Life just got a little easier for homeless families with pets near Salem, Oregon.
Last week saw the opening of a new cat and dog boarding facility for families in transitional housing.
That means that Betty Hargens and her great-grandson, who lost their home after medical expenses for Hargens’ late husband became too much to bear, don’t have to be separated from their beloved Chihuahua, Chloe.
“I adopted her out of a veterinarian's office I worked in, and she is so dear to me,” Hargens told the Statesman Journal. “She means everything to me and my great-grandson.”
Previously, Hargens had to wrap Chloe in a blanket and leave her in the car while she and her great-grandson slept inside churches converted into shelters.
The new facility, which is has space for six dogs and two cats, is the ninth of its kind by the PetSmart Promise program, a collaboration between PetSmart and Family Promise, a nonprofit organization that serves homeless families. It's attached to the West Salem day center, which is part of The Salem Interfaith Hospitality Network, a Family Promise affiliate. Pet owners care for and play with their pets during the day, while volunteers take over the animals' care at night while the owners sleep at churches that are part of the network.
The first PetSmart Promise shelter opened in 2012 in Phoenix.
“Most homeless shelters don’t accept pets, so families were choosing to live in their cars or on the street in order to stay with their pet,” a PetSmart spokesperson told The Huffington Post. “Pets provide an invaluable comfort to their family members. For the children of these homeless families, their pet may be the only constant part of their life. It’s important for their well-being that they not have to give up their pet too.”
The difficulties of being homeless with pets are well-documented. Earlier this year, Oregon man Bob Brokaw told the Associated Press that he won’t seek a warm bed in cold weather because most shelters won’t allow his best friend, a border collie who has been by his side for eight years, inside.

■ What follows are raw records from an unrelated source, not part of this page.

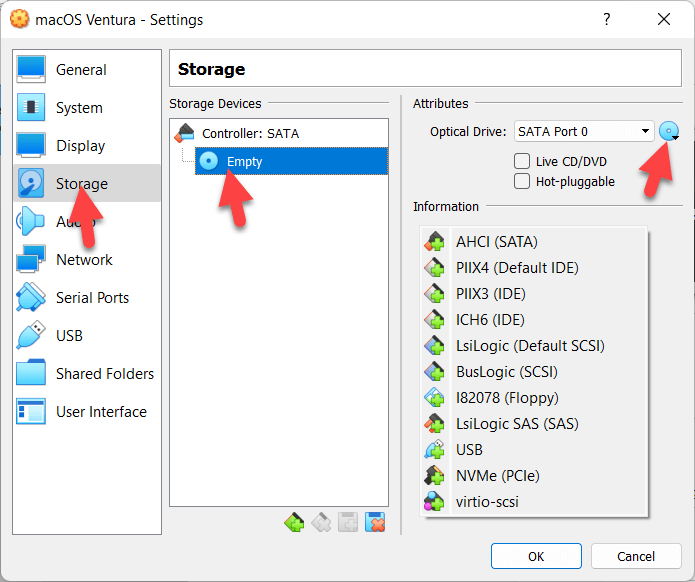
Task: Select the USB settings category
Action: (69, 336)
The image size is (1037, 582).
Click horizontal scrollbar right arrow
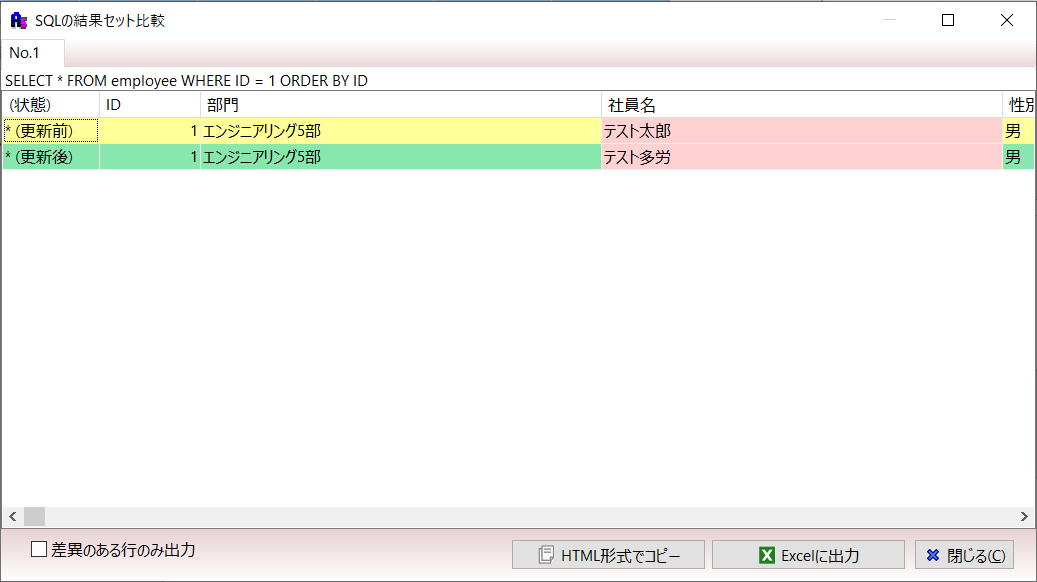pyautogui.click(x=1024, y=517)
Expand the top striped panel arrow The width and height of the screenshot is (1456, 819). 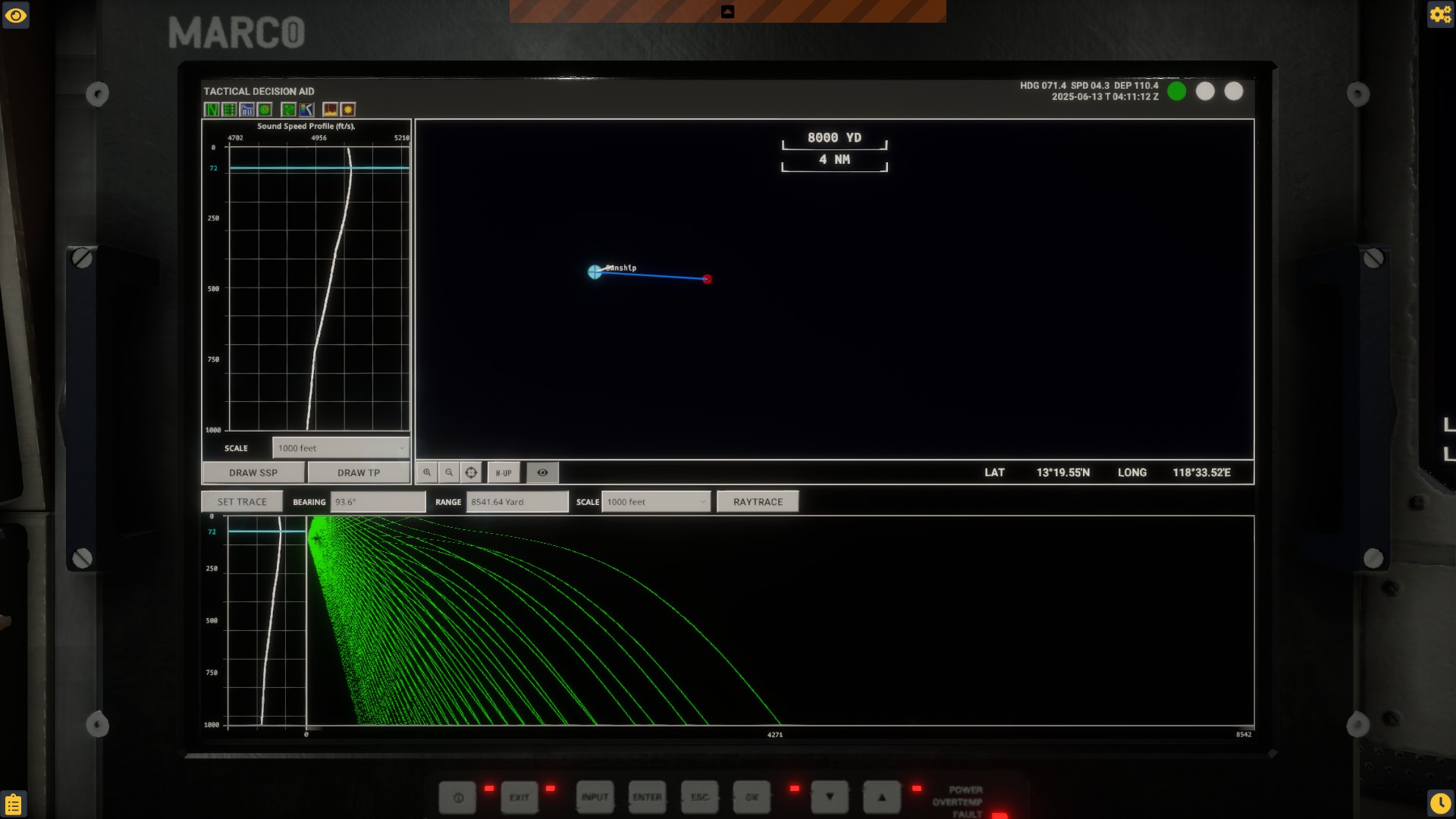point(727,11)
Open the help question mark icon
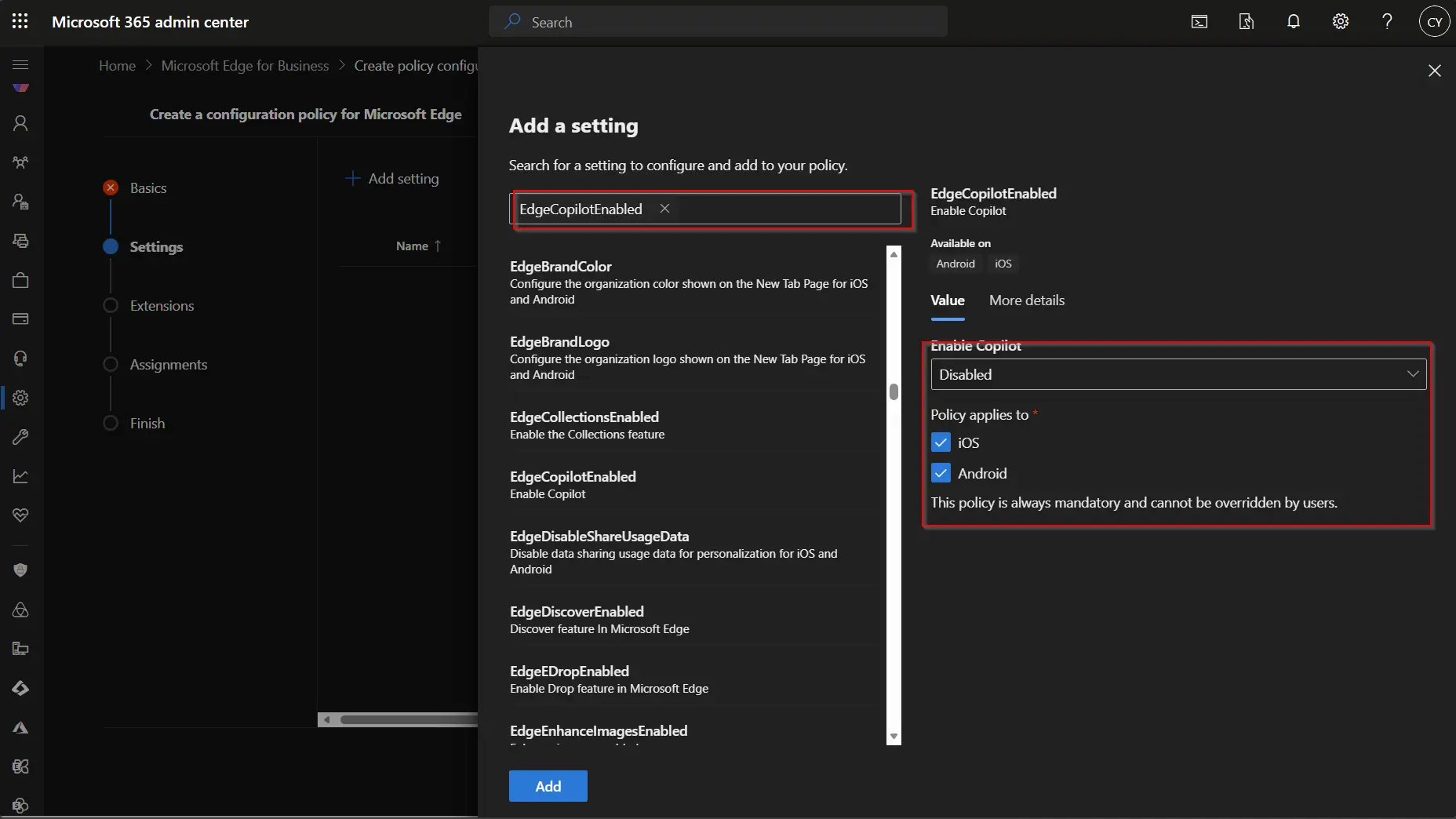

“I’m not getting rid of my dog to go indoors,” he said. Brokaw noted he does all he can to care for his pet.
“He eats what I eat and every time I have something extra, he gets it,” he told the AP.
Brokaw’s predicament isn’t that unusual. An estimated 5 to 10 percent of homeless people have cats or dogs, according to Pets of the Homeless, a nonprofit that connects homeless pet owners with pet food and veterinary care. And that means many people choose not to seek shelter, instead of abandoning their animal companions, the organization writes:
"The major problem for a homeless person is housing. Many shelters, motels and other assisted housing programs do not want to have pets on their property, due to health department restrictions and safety of the others they serve. So they live in their cars, in RVs and in tent camps."
Victims of domestic violence often find themselves in similar predicaments, since many domestic violence shelters also don’t accept pets. However, more and more facilities are beginning to recognize the issue and offer living quarters for companion animals.
“These people are faced with terrible, gut-wrenching decisions,” Esperanza Zuniga of pet rescue group Red Rover told HuffPost in May. "[They are] faced with, 'do I leave this dangerous situation and leave my pet behind to face more danger?'"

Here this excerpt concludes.